Face à cette nouvelle concurrence, l’industrie de la viande a entamé une guerre de l’appellation en arguant que les expressions «steak végétal» ou «lait végétal», par exemple, entraîneraient la confusion du consommateur. Ce nouveau combat est lourd du point de vue des moyens législatifs engagés, mais rassurant pour les filières végétales : l’industrie de la viande ne trouve plus d’autres outils que de batailler sur les mots. En tout état de cause, le Parlement européen a tranché en octobre dernier. D’après sa décision, les appellations «steak», «burger», «saucisse» sont acceptables pour les produits végétaux, mais pas «yaourt», «fromage» ou «crème». Assurément, cette décision ne remettra pas en cause la demande du consommateur pour ces produits.

Enfin, le prochain eldorado des alternatives à la viande est la viande cultivée en laboratoire. Cette innovation est en pleine croissance pour développer des produits à base de cellules de poulet, de bœuf, de porc. Le procédé consiste à prélever un petit morceau de tissu musculaire d’un animal vivant (de la taille d’une graine de sésame), d’en prélever les cellules musculaires et de les faire croître dans un milieu adapté en laboratoire avec les apports nécessaires à leur développement (acides aminés, graisse, sucre) pour créer une forme primitive de fibres musculaires puis des tissus musculaires et enfin, un morceau de viande.

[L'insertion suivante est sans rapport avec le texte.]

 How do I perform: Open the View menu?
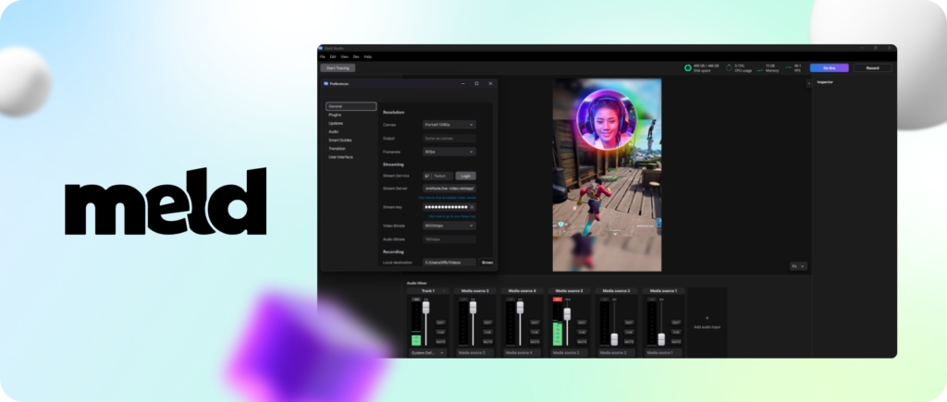click(344, 56)
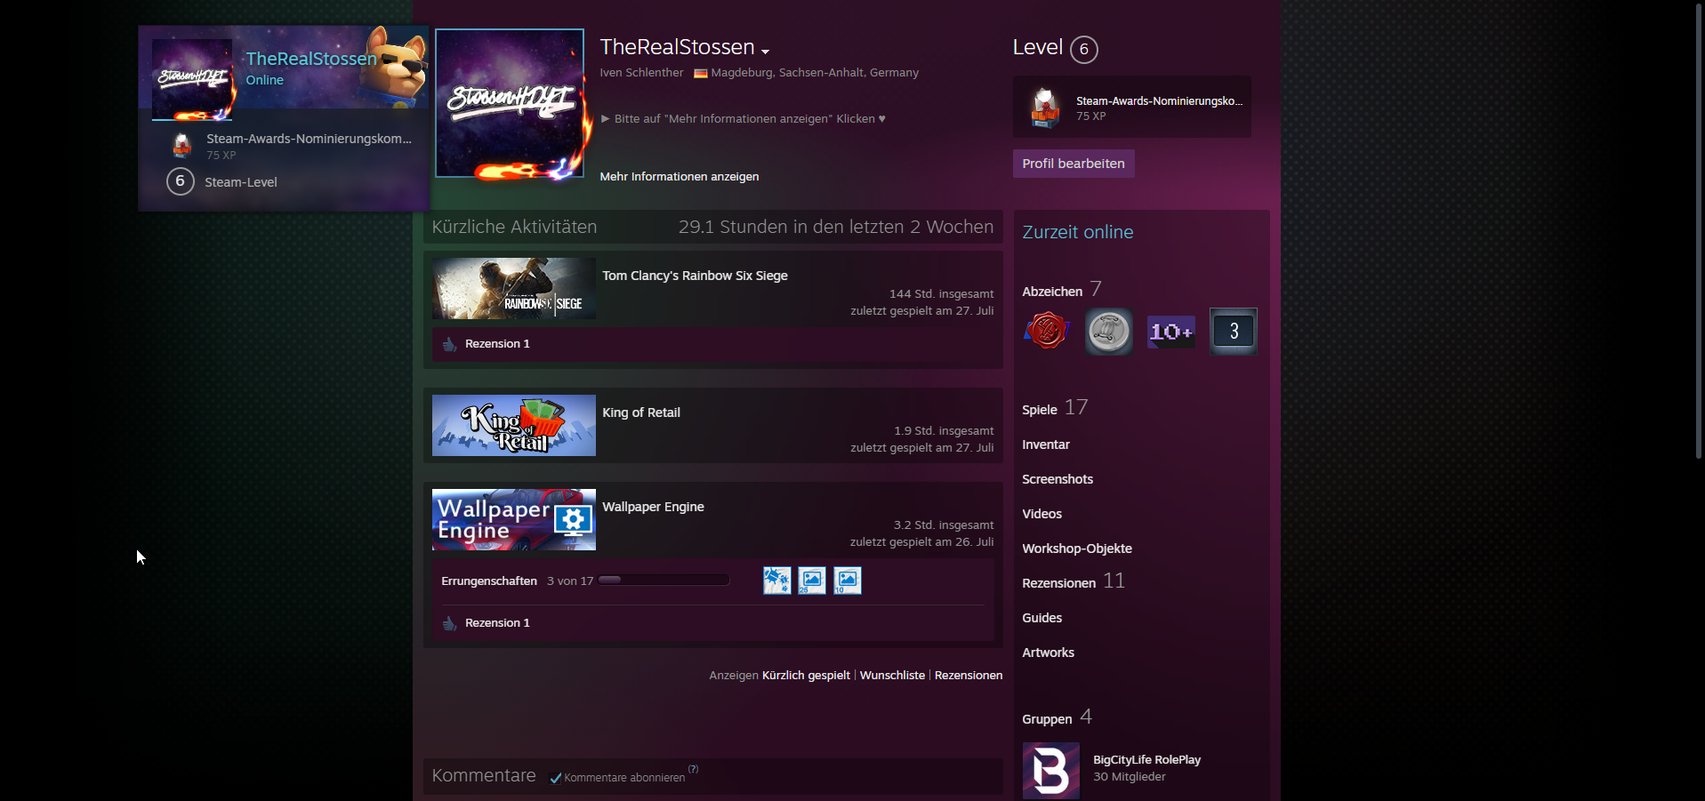Click the third Wallpaper Engine achievement icon
1705x801 pixels.
847,581
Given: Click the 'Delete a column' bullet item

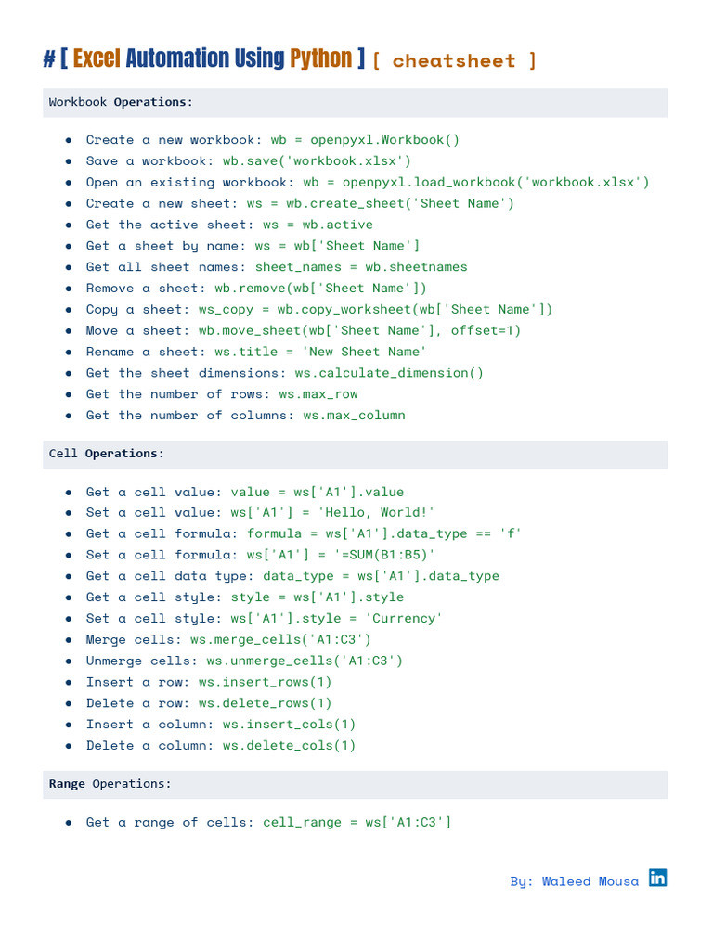Looking at the screenshot, I should (221, 746).
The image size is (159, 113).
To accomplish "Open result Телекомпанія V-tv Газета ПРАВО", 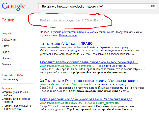I will (66, 43).
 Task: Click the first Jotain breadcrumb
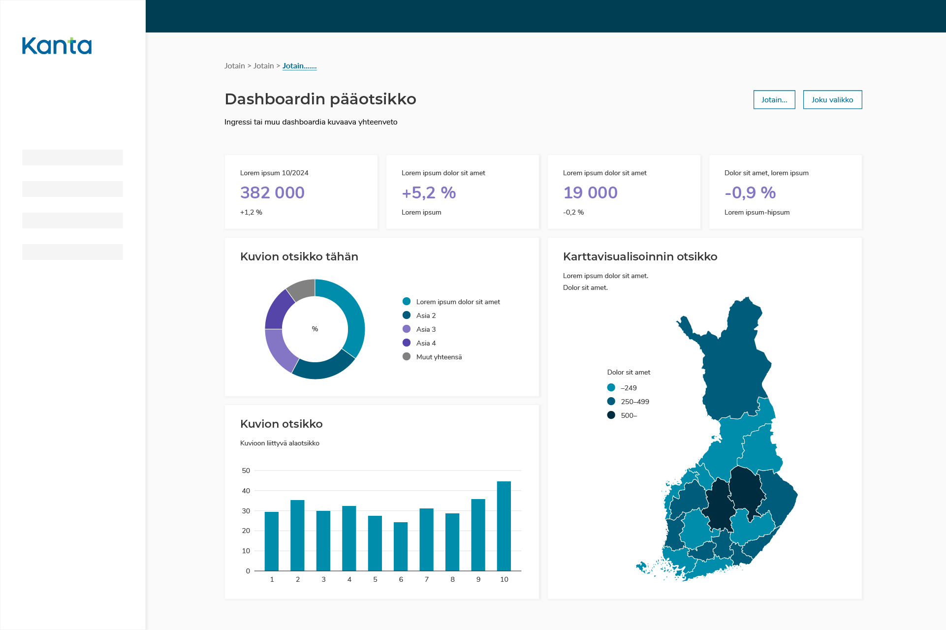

Singapour vient d’annoncer l’autorisation de mise sur le marché de ces produits à base de cellules animales. La réaction à cette annonce du ministre français de l’Agriculture et de l’Alimentation, Julien Denormandie, a été virulente. Dans un tweet du 2 décembre, il a écrit : «Est-ce vraiment cela, la société que nous voulons pour nos enfants ? Moi, NON. Je le dis clairement : la viande vient du vivant, pas des laboratoires. Comptez sur moi pour qu’en France, la viande reste naturelle et jamais artificielle». Les nouvelles alternatives à la viande deviennent donc des batailles politiques, en plus d’une bataille marketing. Mais au-delà du fait que la cellule est bien issue d’un organisme vivant, et que la notion de «viande naturelle» est tout à fait subjective, ce tweet oublie un élément important, c’est qu’il n’arrêtera pas le progrès.